Assumption #1: Teachers just aren’t trying very hard.
The only way VAM and TLE and other teacher evaluation measurements make any sense or improve anything is if they spur teachers to do a better job. If teachers are capable of doing something better, and aren’t doing it now, the only reasonable inference is that they don’t care enough to improve otherwise.
If we believe that, let’s say so. A little evidence to support such an idea wouldn’t hurt, either. It’s probably not true in most cases, so that part might be tricky.
Assumption #2: Teachers aren’t very good at anything, including teaching.
You remember the old line – “Those who can, do; those who can’t, teach.” It’s been updated recently – those who can’t do, can’t teach, either.
If the solution is ‘raising the bar’ for those entering the classroom, then the problem must be that those choosing education aren’t smart enough to do what they’re hired to do. If that’s true, it’s worth asking what would be useful in drawing ‘smarter’ people into the field – or how to better educate those already willing.
But in the same way it’s tricky to devise a universal method to accurately assess a diverse body of students, it’s nearly impossible to delineate a specific knowledge base and set of skills you wish to demand of adults working with a heterogeneous mass of kids through a long series of unpredictable circumstances.
So… good luck with that.
Assumption #3: There’s a surplus of highly qualified, brilliant, dedicated people just dying to get into the classroom if the bad, tenured and unionized teachers would just get out of the way.
No one wants this job.
Buy a few drinks for an administrator of your choice and start asking them for funny ‘teacher interview’ stories. You don’t like the people they’ve hired? You should see the lot they’ve turned away, even when it means unfilled positions.
I’m curious… what’s preventing YOU from applying for the gig?
Yeah, that’s what I thought.
Districts can’t keep warm bodies in place, let alone top notch, hungry-to-martyr-themselves educators. It’s a real wet blanket on the ‘higher standards’ rhetoric when you can’t fill the positions already open.
Assumption #4: Every kid should be able to master a certain level of math, history, reading, writing, science, government, financial literacy, computer skills, current events, and a wide variety of both life and academic skills, and demonstrate those things on some kinda big test.
Why?
Also, they can’t. At least not all of them can. Turns out kids aren’t as similar as you might wish.
I’m bewildered why adults who maintain such passion about various subject areas or testing standards won’t take the same tests we want our kids to master. If that knowledge and those skills are so essential, you should do great! If they’re not – and if you’re doing just fine without being able to score whatever arbitrary number has been chosen this year – why should 16-year olds have to die in that ditch?

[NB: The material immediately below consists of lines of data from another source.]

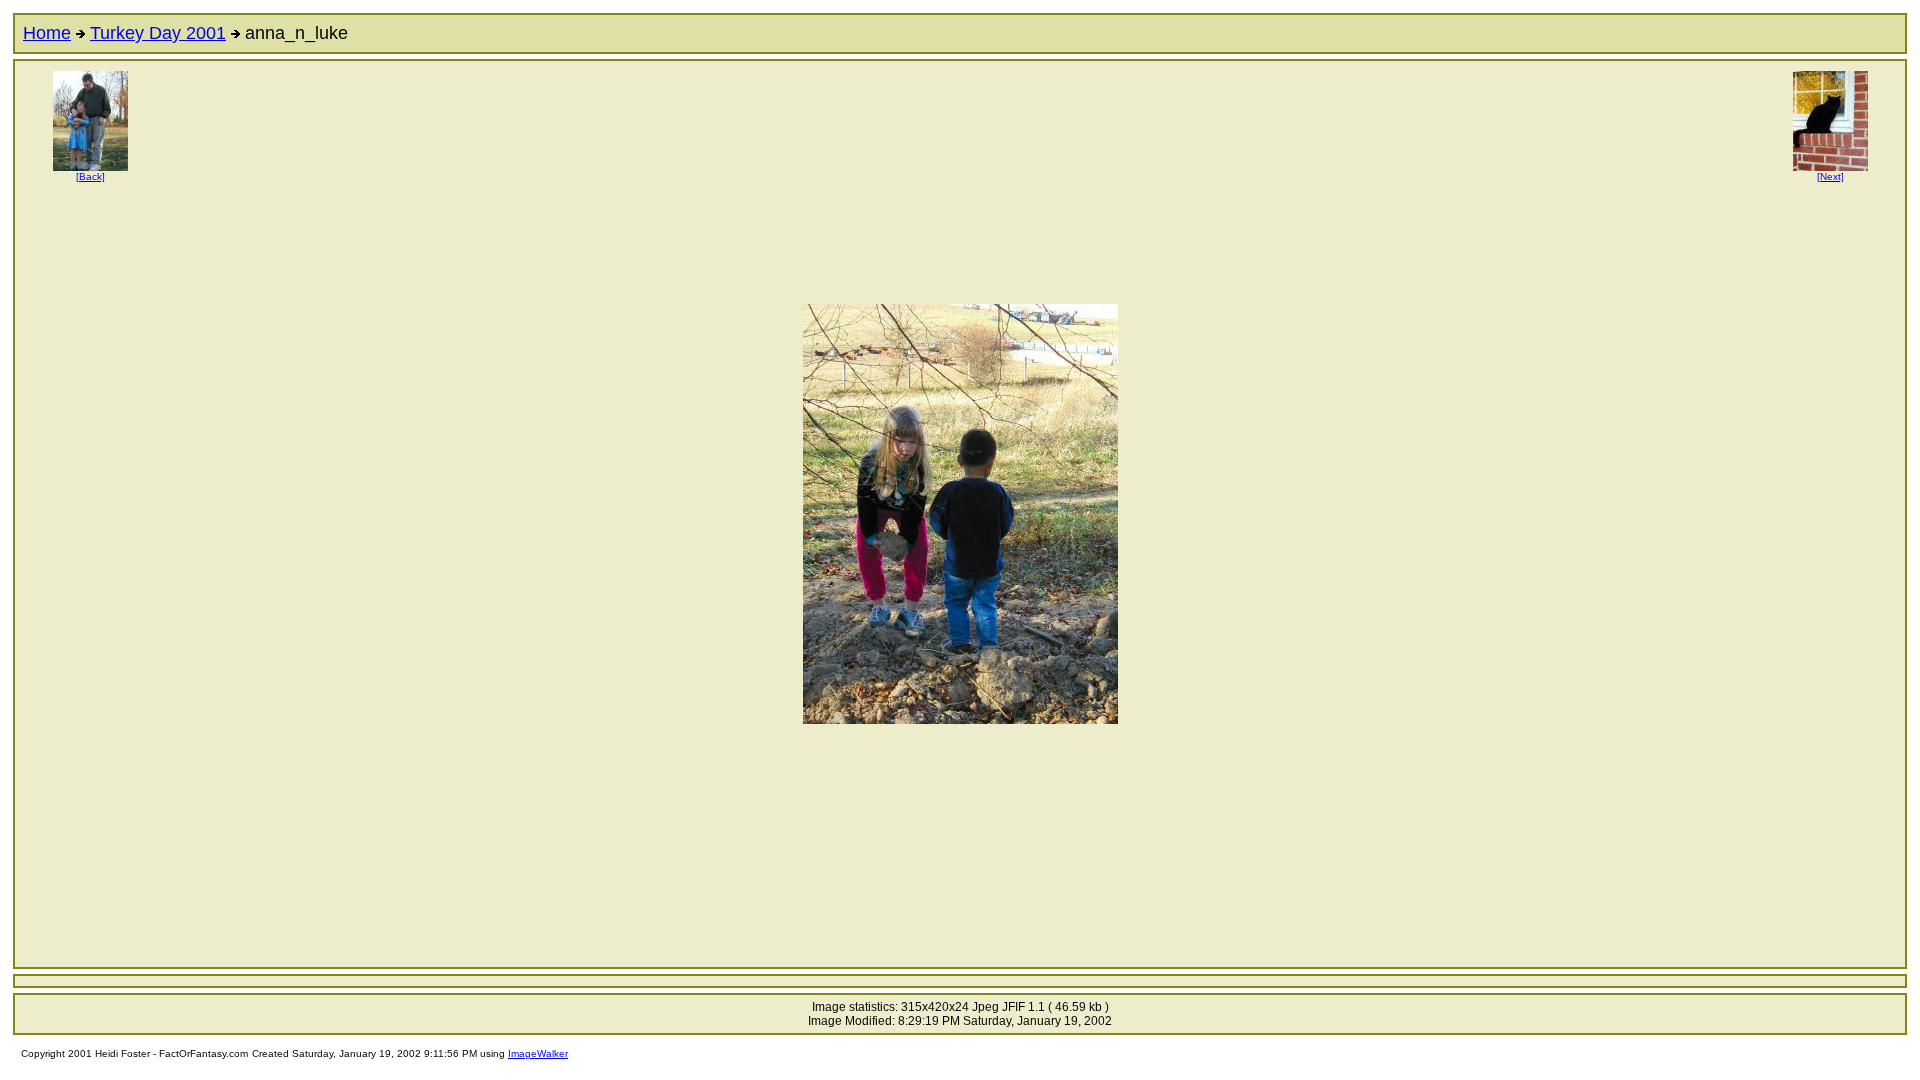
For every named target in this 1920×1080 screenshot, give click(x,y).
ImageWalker (538, 1053)
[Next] (1830, 176)
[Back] (90, 176)
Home (47, 33)
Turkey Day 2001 (158, 33)
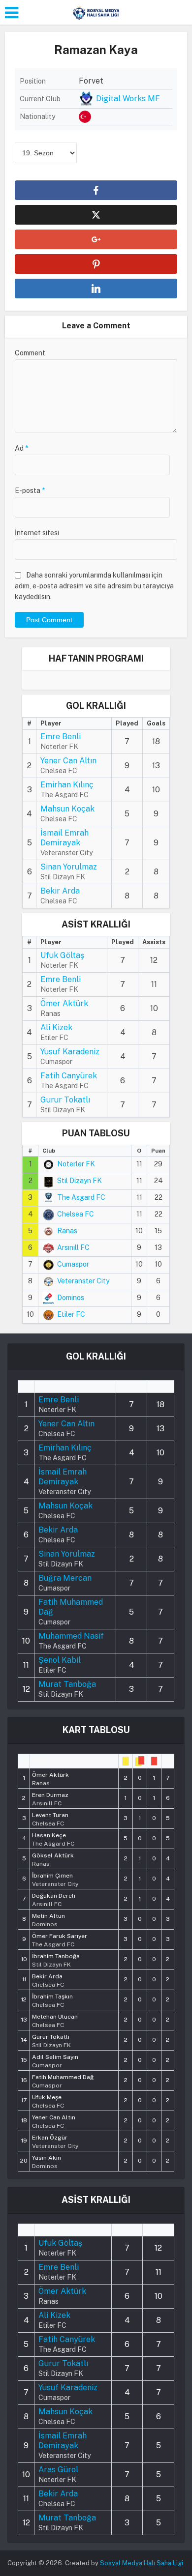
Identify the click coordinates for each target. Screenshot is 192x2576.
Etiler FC (71, 1314)
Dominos (70, 1298)
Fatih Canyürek (68, 1075)
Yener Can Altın (68, 760)
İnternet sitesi (37, 533)
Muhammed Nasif (71, 1636)
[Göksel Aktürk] (53, 1859)
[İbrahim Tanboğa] (56, 1960)
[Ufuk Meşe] (48, 2101)
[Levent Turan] (50, 1818)
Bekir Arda (60, 891)
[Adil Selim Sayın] (55, 2060)
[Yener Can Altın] (53, 2121)
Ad (21, 448)
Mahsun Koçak (67, 808)
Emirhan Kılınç (67, 784)
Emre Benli (60, 736)
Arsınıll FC (73, 1247)
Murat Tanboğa (67, 1684)
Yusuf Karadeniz (69, 1051)
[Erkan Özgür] (55, 2141)
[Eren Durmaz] (50, 1798)
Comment (30, 353)
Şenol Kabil (59, 1660)
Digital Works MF (128, 98)
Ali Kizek (56, 1027)
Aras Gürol (58, 2469)
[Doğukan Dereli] (53, 1899)
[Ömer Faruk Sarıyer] (59, 1939)
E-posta (30, 490)
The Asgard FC (81, 1197)
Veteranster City (83, 1281)
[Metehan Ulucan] (55, 2020)
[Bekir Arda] (48, 1980)
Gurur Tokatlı (65, 1099)
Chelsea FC (75, 1214)
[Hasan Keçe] (53, 1839)
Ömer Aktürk (64, 1003)
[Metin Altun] (48, 1919)
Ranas (67, 1231)
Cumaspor (73, 1264)
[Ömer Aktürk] (50, 1778)
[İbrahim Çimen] (55, 1879)
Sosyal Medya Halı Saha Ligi (141, 2563)
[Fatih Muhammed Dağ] (63, 2080)
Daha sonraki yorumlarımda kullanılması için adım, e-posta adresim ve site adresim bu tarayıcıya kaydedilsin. (94, 586)
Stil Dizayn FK (79, 1181)
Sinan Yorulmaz (68, 866)
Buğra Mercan (65, 1578)
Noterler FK (76, 1164)
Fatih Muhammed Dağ (70, 1607)
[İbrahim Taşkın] (52, 2000)
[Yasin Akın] (46, 2161)
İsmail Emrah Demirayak (64, 837)
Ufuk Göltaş (62, 955)
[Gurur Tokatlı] (51, 2040)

Do you know the answer, without looking anything up?
If not, you have no value as a person, student, or employee. Period. Let’s try another.

How’d you do?
Keep in mind that if you can’t answer these off the top of your head, you’ll never be successful at anything ever, and neither will they.


Should I even ask?
There’s nothing wrong with any of these subjects or questions, but every time you hear yourself or someone else wonder why kids can’t be expected to know “the basics” or “anything important,” remember how you did with these and the extent to which that answer has shaped the rest of YOUR life.
And if you got them all, congratulations – you’ve mastered 10th grade.
Assumption #5: Schools fail because of problems within the school – bad teachers, bad leadership, bad kids, etc.
The obsolete structure and mindset of the public school system is a disaster. There are certainly problematic students in the mix, but most behavior and other problems stem from trying to fit 21st century teenagers with a wide variety of interests, backgrounds, and skill sets, into a 19th century factory model designed for entirely different priorities in very different times.
We can’t break all of them – some of them survive, unfortunately for our state rankings.
We can’t vary the curriculum significantly – state law. We can’t afford meaningful, hands-on learning of the sort you keep reading we should be doing, nor can we spare ‘core curriculum’ time to do anything interesting that kids might actually want to explore (and on which we could then build essential universals, like reading and writing and mathematical reasoning) – state law and legislative purse strings.
We can’t show great flexibility with time trapped in desks, whether in quantity or times of day students must be detained – state law. We can’t toss the A-F grading system or the 100% scale which reduces everything a child learns or does in a semester to a single digit, nor can we commit to something more meaningful and descriptive than traditional GPA – higher ed and parents demand those numbers.
We can’t pull out kids with similar needs or challenges to receive customized help or guidance in separate classes or specialized schools – state law. Nor are we given the resources to do it properly within our current structures – legislative pursestrings.
We can’t hold kids with the most potential to real academic standards or expectations of personal responsibility – angry parents, strange cultural ideals about the need to have 102% in everything and never struggle or fail, and administrators who are under a lot of pressure to show that every single child in the district is Top 10%.
I don’t offer any of this up as an excuse, or even a complaint. I do offer them as rebuttal to the most common complaints – and worse, the most common ‘solutions’ – I hear regarding public education.
There are MANY problems with the current system, the current standards, current resources, current restrictions – maybe even some of the current teachers and current leaders. But until we can address the whole picture accurately and honestly, no degree of rhetorical chicanery will do much more than kick the corpse of our ideals and rifle its pockets for change.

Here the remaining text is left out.